İHD raporda, turist olarak ya da sığınma amacıyla Türkiye'ye gelen ancak ülkeye kabul edilmeyen yahut Türkiye'yi transit geçerek başka bir ülkeye gitmeye çalışan ancak evraklarında sorun olduğu belirtilerek transit geçişine izin verilmeyip havalimanı tarafsız bölgede aylarca alıkonulan kişilerin yaşadıkları sorunlara ve karşılaştıkları ihlallerin mültecilik hakkına getirdiği kısıtlamalara odaklanıyor.
Kişi sayısı bilinmiyor
Resmi olarak açıklanmadığından bu durumdaki kişilerin sayısının tam olarak bilinemediğini belirten İHD, "Bu kişilerin uluslararası koruma başvurusu yapmalarındaki zorluklar kadar tutulma koşullarından kaynaklı sorunlar dikkat çekmekte, başvuru sonucuna kadar temel insani ihtiyaçların karşılanmadığı bu bölgede zorla tutulmaya devam edilmeleri, başlı başına ciddi insan hakları ihlallerine zemin yaratmaktadır" diyor.

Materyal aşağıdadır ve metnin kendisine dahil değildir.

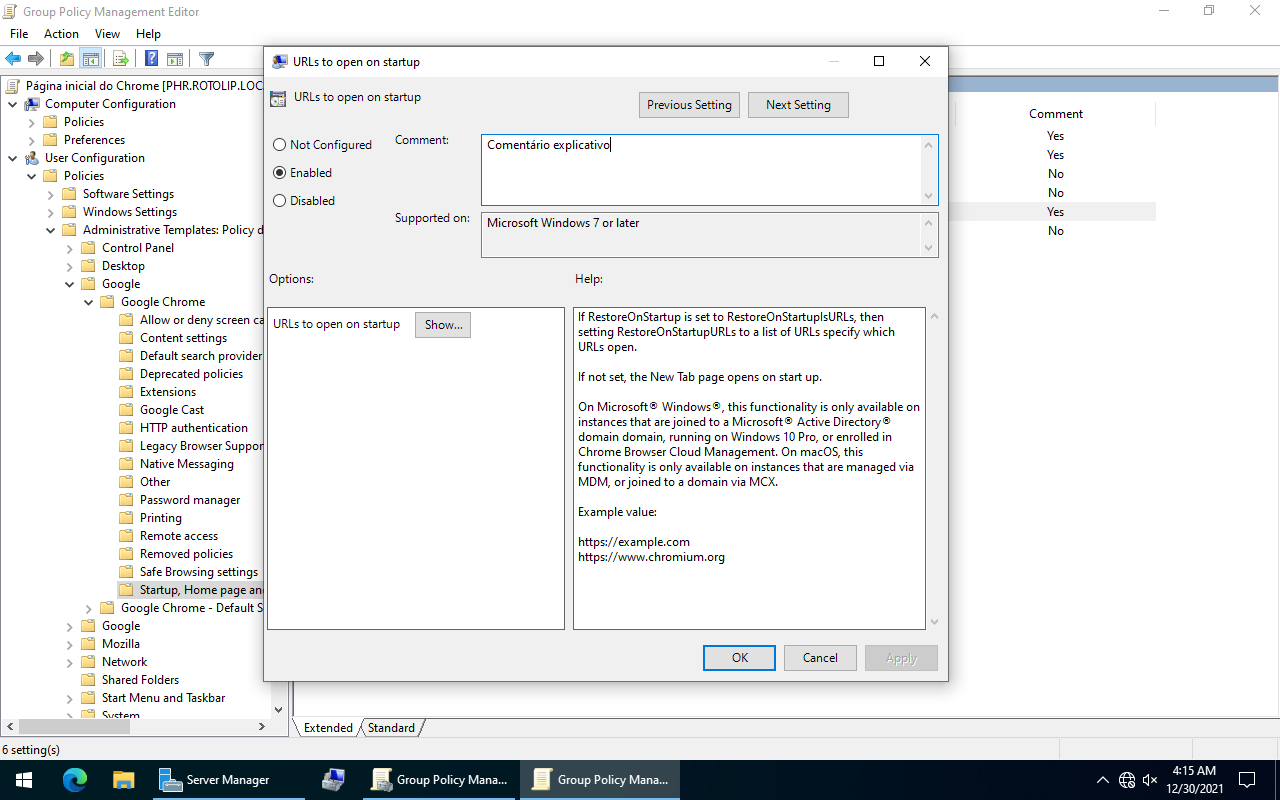Click the Help text scrollbar down arrow
The image size is (1280, 800).
934,621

Raporun derneğe yapılan başvurular, mağdur yakınları ve bu alanda çalışan avukatların aktarımları ve basında yer alan haberlerden yararlanılarak hazırlandığını aktaran İHD, yaşanan olaylarda; "şüpheye dayalı nedenlerle alıkonulma" denildiğini ancak somut gerekçe gösterilmediğine dikkat çekiyor:
"Şüphe nedenleri ortaya konulmadığı için 'hiçbir şeye dayanmayan/keyfi bir alıkonulma var' denilebilir. Ancak hukuken bunu bir alıkoyma olarak görmeyen idare, sorulan sorulara 'İdari gözetim kararı yoktur' diye cevap vermekte, hukuki bir çerçeveden yoksun bırakılan bu tutulma uygulamasına karşı hukuki itiraz prosedürü işlevsiz bırakılmaktadır."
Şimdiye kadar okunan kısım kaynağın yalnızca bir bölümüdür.